He shrugged. “Company men. If I had my way, I’d dump them all into a drone and junk it on the
nearest sun.” For an instant, hatred leaped from him across her sensitive nerves, along with hurt,
loneliness, and loss. Something bad out of his past, she surmised, knowing she’d never find out what it
was now that she was leaving him.
“I’ll buy the guns from you, Arel.”
“Don’t waste your money, Lee. You’ll need it to bribe your way onto a ship.”
She grinned. “I wasn’t about to give you all the jewels.”
“Keep them. I’ll supply the guns.”
She shook her head. “No, Arel. I know how close to the line you run. I’ll pay for the guns.”

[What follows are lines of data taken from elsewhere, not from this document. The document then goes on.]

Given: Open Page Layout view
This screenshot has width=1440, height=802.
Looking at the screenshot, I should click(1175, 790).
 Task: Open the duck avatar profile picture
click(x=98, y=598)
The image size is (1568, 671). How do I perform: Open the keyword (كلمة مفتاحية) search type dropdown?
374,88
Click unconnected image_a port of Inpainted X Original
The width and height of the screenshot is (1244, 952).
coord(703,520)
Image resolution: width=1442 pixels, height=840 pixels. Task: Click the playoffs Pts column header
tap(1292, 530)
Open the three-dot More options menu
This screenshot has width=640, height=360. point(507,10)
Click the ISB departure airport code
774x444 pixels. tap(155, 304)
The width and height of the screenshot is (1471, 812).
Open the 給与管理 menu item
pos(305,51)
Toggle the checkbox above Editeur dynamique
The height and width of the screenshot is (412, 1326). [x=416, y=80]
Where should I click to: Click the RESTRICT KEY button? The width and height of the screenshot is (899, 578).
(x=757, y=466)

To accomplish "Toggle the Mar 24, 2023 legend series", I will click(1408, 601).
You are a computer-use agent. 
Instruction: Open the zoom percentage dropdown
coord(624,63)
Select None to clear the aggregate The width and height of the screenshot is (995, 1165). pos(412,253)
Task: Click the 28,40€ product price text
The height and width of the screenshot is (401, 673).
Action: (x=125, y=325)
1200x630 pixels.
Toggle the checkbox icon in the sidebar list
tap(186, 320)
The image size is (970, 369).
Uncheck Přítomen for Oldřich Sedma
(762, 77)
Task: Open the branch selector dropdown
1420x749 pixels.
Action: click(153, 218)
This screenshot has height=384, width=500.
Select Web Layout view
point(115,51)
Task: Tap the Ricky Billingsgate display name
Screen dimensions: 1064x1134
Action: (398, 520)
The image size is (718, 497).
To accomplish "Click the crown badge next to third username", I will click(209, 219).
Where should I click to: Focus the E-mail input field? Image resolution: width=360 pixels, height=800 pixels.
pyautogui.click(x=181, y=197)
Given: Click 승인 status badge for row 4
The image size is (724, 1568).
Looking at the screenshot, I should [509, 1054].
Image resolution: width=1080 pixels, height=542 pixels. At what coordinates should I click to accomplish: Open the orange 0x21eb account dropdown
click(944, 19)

“You don’t like owing people, do you.”
“It’s hard for me to take things. I ... I’ve learned to put a premium on my independence, Arel.” She
brushed her head with quick, nervous hands. “I’m going to pay my way from now on.”
“Dammit, Lee. You’ve earned ...”
“Then pay me off with money. I expect I’ll need it for living expenses when I make it to Star Street.”
“What about advice? Willing to take that?”
“Why not.”
“Don’t let anyone know about the jewels. When you get to the city, use everything you’ve got to find
a man you can trust before you let anyone see them.”
“Man?”
“Wei-Chu-Hsien Company believes in male supremacy, Lee. Most likely the only women you’ll find
in the city will be streetwalkers or menials like cooks and cleaners.”
“Phah!” She sniffed. “Their loss.”
He shrugged, then grinned. “When you start working on those grubs, let me do the bargaining. Even
with that on-off empathy of yours, you drive a lousy bargain. You give away too much.”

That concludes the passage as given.